Lucia admits that she “absolutely loved” working in the Deckstation Schockemöhle from the first day she set foot in the stables, and when she returned to Germany after spending Christmas at her family home in Portlick, just outside Glasson, she was offered the job of resident vet and accepted it straight away.

“I had spent five and a half years studying to be a vet, and it was tough, but all the hard work was worth it when I landed this job,” she admits, adding that it is “very demanding as you are basically on call 24/7 and there are 400 horses here.”

She says a specialist vet comes to the Schockemöhle stables every week from Italy and works closely alongside her in a tutoring role, but she is solely responsible for any emergency situations that arise with the horses.

Lucia is following closely in the footsteps of her father, Jeremy, who has been working at Deckstation Schockemöhle for the past three years in the role of Head Farrier.

“My Dad got the job here when a family in Ireland whose horses he used to look after sold all of them to Paul Schockemöhle and he was so impressed with the shoeing of the horses that he rang the family to see who the farrier was, and then he offered the job of Head Farrier to my Dad,” says Lucia.

Although father and daughter work in the same stables, Lucia says they rarely meet each other on a day-to-day basis, as they work at opposite ends of the yard.

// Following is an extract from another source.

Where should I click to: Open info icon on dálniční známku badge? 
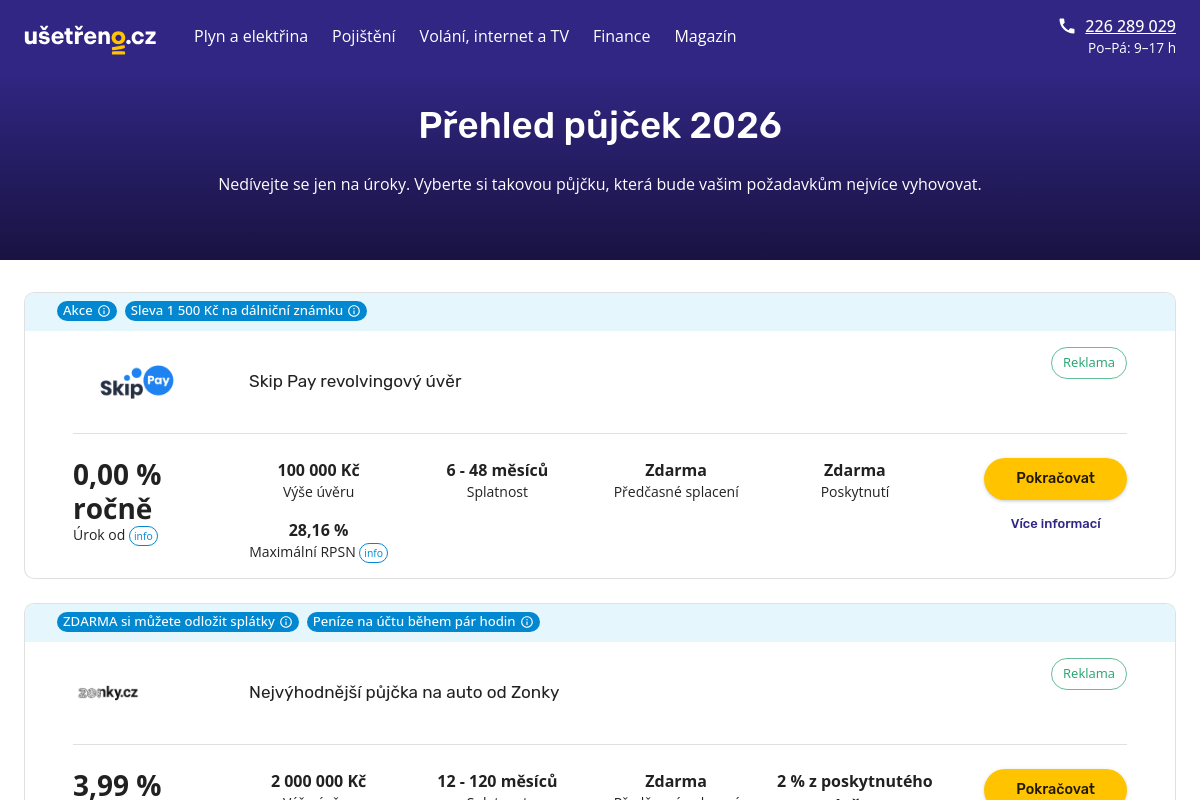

“My Dad has his own forge and he spends a lot of time teaching farriers, so the job is much more relaxing that when he was working at home as he used to spend a lot of his time travelling around Ireland,” she says.

The chance for the Dawson Stanleys to work at the Olympic Games came about through Paul Schockemöhle ’s involvement with the Japanese Showjumping team, with whom he works as Chef d-Equipe (Team Manager).

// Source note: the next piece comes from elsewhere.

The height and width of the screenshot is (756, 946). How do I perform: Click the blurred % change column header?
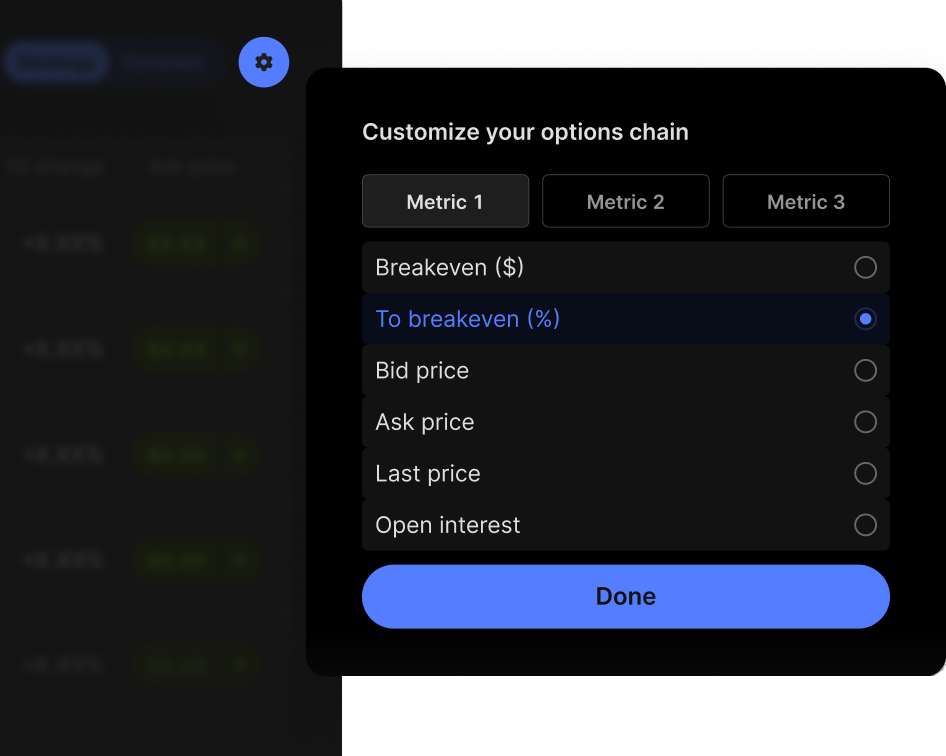pyautogui.click(x=55, y=167)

Prior to our interview, Lucia Dawson Stanley had just returned from Prague where the Japanese team had participated in the C.E.T. Prague Cup, which is a pre-Olympic Grand Prix event, and in two weeks time she will accompany the Japanese team horses to Rome for the Nations Cup.

“The trip to Rome takes 21 hours by land, and I will have to make sure the horses are well looked after right throughout the trip and arrive in Rome well hydrated and not fatigued,” she says, adding that “we have to think of the horses as athletes and look after their every need.”

After Rome there is another international competition in Rotterdam and then the Japanese team returns to Germany to make final preparations in advance of the trip to the Tokyo Olympics in July.

Having spent a number of years living and working in the United States at the stables of three-time Olympic showjumping legend, McLain Ward, Lucia Dawson-Stanley says she built up “a lot of experience of flying by air with horses, and you have to be super careful.”

“I helped McLain Ward with his preparations for the 2016 Rio Olympics, but I didn’t get the chance to go to the Olympics, so when Paul Schockemöhle heard I had been involved in the advance preparations for Rio, when I wasn’t even a vet, he decided to put me on the team to travel to the Tokyo Olympics along with my father, and we are over the moon,” says the young Glasson vet.

Dr Lucia is one of a team of around 60 people working in Deckstation Schockemöhle at the moment, many of whom are Irish and English, and she says they are a very close-knit group and there is a “real family feel” to her day to day working environment.

She is planning to spend the next five years in Germany, and harbours the dream of opening her own veterinary practice as an equine lameness specialist. “Basically, that is orthopaedics for horses,” she explains, adding that she may not return to work in Ireland, and is considering a move to the United States.

While she loves returning to her family home in Portlick, to spend time with her mother, Arlene and sister, Tilly, Lucia says she definitely won’t get the chance to return home over the coming months, which are going to be hectic.

“Right now the full focus is on the Tokyo Olympics, and we will see what happens after that,” she says.